Actress and model Molly Sims must face a trademark infringement claim over an endorsement on her blog, a federal judge has ruled.
U.S. District Court Judge Cormac Carney in the Central District of California ruled Friday that Petunia Products -- which sells eyebrow products under the name Billion Dollar Brows, and has trademarked the phrase “brow boost” -- could move forward with a claim that Sims infringed that trademark by promoting a product called “Brow Defining Boost.”
The allegations against Sims centered on a September 2020 post on her blog, in which she touted the $112 tinted eyebrow gel, sold by Rodan + Fields.
The post, “Molly’s Secret To Defined Brows,” states at the top: “Thanks to Rodan + Fields for sponsoring this post. All thoughts and opinions are my own.”
In the post, Sims says consistent use of the gel “helps boost the appearance of fuller, thicker and more defined brows.”
The post -- which doesn't use the actual phrase “brow boost” -- includes a link that takes people to a site where they can purchase the gel.
In April, Petunia Products sued Rodan + Fields, Sims and up to 300,000 as-yet-unidentified “consultants” that Rodan + Fields are allegedly using to sell the product through multi-level marketing arrangements.

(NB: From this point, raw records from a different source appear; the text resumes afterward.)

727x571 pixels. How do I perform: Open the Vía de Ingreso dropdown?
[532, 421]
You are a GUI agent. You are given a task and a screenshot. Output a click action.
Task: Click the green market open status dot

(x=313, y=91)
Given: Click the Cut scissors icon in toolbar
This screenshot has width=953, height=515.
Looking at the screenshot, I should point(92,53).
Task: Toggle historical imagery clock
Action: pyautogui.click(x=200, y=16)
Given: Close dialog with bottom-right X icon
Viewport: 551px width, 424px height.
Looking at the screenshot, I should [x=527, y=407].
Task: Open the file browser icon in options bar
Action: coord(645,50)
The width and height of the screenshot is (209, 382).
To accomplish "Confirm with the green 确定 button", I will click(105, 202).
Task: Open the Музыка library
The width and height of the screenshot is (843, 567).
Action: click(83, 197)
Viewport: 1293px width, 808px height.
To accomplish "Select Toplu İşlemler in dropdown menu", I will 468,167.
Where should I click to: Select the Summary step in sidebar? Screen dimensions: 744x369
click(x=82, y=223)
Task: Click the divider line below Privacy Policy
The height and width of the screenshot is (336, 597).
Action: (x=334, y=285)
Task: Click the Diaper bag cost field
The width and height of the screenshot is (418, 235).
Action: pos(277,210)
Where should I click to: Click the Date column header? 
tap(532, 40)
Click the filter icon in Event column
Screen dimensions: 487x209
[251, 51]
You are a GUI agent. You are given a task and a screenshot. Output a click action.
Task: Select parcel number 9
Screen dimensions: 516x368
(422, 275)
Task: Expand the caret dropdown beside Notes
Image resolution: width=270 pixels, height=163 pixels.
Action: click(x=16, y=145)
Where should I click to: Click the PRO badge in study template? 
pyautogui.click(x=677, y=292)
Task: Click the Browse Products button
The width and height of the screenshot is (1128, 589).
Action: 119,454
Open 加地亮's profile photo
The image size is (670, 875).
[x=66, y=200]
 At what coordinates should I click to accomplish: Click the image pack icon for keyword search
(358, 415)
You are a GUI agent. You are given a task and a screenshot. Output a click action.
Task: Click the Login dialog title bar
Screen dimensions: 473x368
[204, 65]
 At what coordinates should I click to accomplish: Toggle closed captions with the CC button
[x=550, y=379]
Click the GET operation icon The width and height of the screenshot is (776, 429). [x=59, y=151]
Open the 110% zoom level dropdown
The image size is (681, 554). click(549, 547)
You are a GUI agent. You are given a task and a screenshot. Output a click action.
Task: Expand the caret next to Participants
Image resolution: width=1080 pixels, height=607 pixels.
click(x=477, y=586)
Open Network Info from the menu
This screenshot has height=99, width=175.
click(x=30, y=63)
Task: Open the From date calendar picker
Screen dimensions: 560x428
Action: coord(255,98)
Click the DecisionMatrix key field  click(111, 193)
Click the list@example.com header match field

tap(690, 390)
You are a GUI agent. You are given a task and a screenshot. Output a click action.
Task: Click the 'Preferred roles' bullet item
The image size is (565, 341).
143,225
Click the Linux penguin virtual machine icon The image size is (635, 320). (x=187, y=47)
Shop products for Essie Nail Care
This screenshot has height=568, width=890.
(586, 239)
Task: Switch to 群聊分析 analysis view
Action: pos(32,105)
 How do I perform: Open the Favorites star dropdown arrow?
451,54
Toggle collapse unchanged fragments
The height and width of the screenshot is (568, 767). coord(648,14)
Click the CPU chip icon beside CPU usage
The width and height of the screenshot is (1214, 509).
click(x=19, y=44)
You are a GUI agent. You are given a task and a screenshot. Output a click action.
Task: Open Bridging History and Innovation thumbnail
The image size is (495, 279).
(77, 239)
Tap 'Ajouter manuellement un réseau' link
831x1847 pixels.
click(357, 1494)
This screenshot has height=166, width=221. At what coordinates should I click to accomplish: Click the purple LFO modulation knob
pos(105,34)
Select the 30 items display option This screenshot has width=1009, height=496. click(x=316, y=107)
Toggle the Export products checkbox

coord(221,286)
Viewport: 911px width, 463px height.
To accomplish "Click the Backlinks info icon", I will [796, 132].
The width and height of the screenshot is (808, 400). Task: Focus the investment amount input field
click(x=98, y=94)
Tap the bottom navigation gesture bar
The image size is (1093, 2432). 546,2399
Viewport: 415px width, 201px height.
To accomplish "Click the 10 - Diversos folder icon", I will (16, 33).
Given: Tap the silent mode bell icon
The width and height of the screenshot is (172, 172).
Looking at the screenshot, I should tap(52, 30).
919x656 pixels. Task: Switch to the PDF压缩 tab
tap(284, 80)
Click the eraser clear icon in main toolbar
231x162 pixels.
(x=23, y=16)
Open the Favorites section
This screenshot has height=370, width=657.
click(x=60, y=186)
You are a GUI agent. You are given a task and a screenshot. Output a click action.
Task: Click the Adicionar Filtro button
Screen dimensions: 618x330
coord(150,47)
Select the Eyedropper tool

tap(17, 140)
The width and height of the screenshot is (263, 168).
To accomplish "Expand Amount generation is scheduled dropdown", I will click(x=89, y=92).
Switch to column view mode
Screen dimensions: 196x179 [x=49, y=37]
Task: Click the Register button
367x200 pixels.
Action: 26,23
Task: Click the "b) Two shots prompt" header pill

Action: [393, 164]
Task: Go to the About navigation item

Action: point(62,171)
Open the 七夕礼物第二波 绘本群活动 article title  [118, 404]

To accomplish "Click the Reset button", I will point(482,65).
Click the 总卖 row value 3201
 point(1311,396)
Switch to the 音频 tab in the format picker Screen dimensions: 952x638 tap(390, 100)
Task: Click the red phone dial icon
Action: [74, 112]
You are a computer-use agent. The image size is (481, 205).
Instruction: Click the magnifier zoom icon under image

Those arrangements call for “consultants” to use the hashtag #browboost to hawk the eyebrow gel on social media, according to Petunia Products' complaint.
Petunia Products claimed in the lawsuit that Sims, Rodan + Fields and the unnamed consultants are all infringing the trademarked term “brow boost.”
An attorney for Sims urged Carney to dismiss the allegations against her for numerous reasons, including that her blog post should should be considered “editorial” -- and therefore protected from trademark infringement liability -- as opposed to commercial.
Carney rejected the celebrity influencer's argument that blog post was “editorial,” writing that the post appears to be a paid ad.
“She thus crossed from protected consumer commentary to commercial use,” Carney wrote in a 13-page decision.
Carney also rejected Sims' argument that third parties such as herself, who write sponsored blog posts, should not be liable if the product that's advertised has a name that may infringe another company's trademark.
While Carney's decision that the blog post is an ad isn't especially surprising, the decision to allow a trademark infringement claim against Sims appears unprecedented, according to University of New Hampshire School of Law professor Alexandra Roberts.
“I am pretty shocked that the court ... declined to dismiss the direct infringement claims against her,” says Roberts, who teaches and writes about trademark infringement.
“Molly Sims isn't the producer. She's not the brand. She's just a celebrity endorser,” Roberts says, adding that Sims wasn't the one who chose to call the product “Brow Defining Boost.”
Petunia Products' lawyer, David Berstein of Newport Beach, notes that there's a “direct link” from Sims' blog post to the Rodan + Fields website.
“Molly Sims is an influencer and, through her influencing ... she was promoting this product that we believe to be infringing,” he tells MediaPost.
Rodan + Fields said in separate papers filed last month that it plans to defend itself by arguing that it has a fair use right to use the words “brow,” “defining” and “boost” in connection with the gel, because those words describe the product.